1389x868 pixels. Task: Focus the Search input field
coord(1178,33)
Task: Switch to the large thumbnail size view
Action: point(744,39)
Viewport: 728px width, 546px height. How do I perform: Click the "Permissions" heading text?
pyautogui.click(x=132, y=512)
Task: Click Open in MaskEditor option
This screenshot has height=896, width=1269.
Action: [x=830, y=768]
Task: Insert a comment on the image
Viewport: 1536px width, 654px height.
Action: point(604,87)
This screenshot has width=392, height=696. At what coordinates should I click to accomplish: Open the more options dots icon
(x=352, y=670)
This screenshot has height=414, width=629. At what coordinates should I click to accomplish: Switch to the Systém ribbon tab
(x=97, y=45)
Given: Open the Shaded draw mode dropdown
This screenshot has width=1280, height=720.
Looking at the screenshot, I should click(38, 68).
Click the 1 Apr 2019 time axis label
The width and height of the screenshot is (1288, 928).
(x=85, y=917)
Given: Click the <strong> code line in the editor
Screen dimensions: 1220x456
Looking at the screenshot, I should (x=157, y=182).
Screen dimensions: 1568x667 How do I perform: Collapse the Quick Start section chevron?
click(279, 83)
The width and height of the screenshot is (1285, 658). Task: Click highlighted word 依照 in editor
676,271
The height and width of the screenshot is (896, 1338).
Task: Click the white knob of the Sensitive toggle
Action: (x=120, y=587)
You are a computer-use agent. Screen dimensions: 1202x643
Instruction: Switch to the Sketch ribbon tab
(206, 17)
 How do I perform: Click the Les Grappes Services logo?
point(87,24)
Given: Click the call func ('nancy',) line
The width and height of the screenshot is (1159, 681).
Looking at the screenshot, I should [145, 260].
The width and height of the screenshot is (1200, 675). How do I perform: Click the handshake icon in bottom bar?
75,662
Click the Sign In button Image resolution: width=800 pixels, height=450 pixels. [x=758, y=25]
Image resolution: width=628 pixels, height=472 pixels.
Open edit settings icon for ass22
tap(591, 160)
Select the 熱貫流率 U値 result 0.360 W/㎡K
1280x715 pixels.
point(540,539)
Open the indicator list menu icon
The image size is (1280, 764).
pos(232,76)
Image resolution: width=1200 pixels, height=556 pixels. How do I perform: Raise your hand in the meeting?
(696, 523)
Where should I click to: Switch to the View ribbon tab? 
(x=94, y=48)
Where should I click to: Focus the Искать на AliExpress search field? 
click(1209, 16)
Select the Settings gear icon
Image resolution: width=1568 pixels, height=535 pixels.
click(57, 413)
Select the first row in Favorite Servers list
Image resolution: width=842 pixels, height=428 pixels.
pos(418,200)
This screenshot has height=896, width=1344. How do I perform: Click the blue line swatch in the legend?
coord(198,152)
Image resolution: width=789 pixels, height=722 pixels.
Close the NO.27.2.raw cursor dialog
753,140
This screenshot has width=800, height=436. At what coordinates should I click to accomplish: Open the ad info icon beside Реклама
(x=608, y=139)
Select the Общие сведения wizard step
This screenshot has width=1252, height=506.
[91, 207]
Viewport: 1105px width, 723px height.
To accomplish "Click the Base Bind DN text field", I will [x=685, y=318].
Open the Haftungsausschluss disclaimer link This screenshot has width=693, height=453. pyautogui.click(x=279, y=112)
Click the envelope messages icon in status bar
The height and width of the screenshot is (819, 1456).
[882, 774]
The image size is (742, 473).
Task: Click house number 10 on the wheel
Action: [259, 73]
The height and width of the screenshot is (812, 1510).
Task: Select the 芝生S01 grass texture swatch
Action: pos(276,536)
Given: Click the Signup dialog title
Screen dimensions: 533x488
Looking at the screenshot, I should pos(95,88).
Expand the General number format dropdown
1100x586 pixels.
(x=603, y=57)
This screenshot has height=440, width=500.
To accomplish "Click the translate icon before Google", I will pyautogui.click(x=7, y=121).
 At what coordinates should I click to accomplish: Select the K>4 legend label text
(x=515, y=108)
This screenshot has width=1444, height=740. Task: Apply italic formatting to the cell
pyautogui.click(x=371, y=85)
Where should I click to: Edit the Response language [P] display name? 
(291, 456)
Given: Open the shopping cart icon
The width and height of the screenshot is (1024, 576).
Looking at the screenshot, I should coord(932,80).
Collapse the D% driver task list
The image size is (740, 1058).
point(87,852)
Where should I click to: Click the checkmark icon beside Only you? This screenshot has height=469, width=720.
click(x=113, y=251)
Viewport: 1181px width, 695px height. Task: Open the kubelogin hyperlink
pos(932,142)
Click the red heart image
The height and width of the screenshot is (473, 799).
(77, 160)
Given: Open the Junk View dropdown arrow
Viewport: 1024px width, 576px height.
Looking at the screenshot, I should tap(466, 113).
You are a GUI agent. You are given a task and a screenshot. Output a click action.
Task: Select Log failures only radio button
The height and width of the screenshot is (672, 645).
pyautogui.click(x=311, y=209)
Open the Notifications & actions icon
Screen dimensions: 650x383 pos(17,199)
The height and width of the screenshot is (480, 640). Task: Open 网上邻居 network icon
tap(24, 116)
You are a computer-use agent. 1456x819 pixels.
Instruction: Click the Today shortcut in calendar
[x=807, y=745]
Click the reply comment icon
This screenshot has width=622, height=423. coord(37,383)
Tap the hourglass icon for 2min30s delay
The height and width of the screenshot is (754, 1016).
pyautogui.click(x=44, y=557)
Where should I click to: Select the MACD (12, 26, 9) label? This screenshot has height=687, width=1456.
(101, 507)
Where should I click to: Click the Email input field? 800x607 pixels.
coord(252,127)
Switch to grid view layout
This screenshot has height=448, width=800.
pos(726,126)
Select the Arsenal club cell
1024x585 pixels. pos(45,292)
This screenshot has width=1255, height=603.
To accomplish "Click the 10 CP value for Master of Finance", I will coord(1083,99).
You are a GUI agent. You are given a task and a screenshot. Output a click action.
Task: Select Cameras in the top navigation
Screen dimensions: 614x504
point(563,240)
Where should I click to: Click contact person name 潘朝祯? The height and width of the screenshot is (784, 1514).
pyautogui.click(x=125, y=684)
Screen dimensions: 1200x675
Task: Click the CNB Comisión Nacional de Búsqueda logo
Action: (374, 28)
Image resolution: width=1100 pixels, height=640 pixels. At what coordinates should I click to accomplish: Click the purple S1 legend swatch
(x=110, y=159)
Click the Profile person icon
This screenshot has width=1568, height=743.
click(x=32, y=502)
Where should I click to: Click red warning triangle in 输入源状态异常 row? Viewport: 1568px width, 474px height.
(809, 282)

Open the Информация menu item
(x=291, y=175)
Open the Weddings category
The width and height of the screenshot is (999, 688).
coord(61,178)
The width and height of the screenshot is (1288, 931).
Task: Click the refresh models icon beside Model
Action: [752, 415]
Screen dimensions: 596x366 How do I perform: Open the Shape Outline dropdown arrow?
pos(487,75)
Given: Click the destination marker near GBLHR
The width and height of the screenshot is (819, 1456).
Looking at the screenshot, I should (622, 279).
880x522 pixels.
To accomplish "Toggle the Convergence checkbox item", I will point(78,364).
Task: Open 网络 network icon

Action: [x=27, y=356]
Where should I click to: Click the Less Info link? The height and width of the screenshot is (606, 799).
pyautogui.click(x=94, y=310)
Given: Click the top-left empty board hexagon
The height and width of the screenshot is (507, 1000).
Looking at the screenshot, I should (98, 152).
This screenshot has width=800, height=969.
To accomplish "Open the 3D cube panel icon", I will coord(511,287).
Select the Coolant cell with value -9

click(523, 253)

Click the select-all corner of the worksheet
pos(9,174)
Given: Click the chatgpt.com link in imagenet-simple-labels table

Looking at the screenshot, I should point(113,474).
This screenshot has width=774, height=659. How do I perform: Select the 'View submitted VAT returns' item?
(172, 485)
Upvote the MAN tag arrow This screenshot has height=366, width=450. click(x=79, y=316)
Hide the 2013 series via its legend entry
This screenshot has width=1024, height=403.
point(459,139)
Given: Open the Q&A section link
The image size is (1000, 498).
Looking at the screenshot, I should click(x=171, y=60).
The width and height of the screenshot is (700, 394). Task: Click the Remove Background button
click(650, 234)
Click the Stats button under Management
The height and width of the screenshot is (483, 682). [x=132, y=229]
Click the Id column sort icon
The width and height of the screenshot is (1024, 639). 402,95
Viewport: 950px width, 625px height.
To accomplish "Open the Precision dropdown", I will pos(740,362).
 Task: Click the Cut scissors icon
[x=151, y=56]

> _Assigned task_:
Only the lines from the one containing "Task: Insert a comment on the image" through the one containing "Given: Open the Shaded draw mode dropdown" are to be retyped, both boundary lines included, with no other material.

> _Exercise answer_:
Task: Insert a comment on the image
Viewport: 1536px width, 654px height.
Action: point(604,87)
This screenshot has width=392, height=696. At what coordinates should I click to accomplish: Open the more options dots icon
(x=352, y=670)
This screenshot has height=414, width=629. At what coordinates should I click to accomplish: Switch to the Systém ribbon tab
(x=97, y=45)
Given: Open the Shaded draw mode dropdown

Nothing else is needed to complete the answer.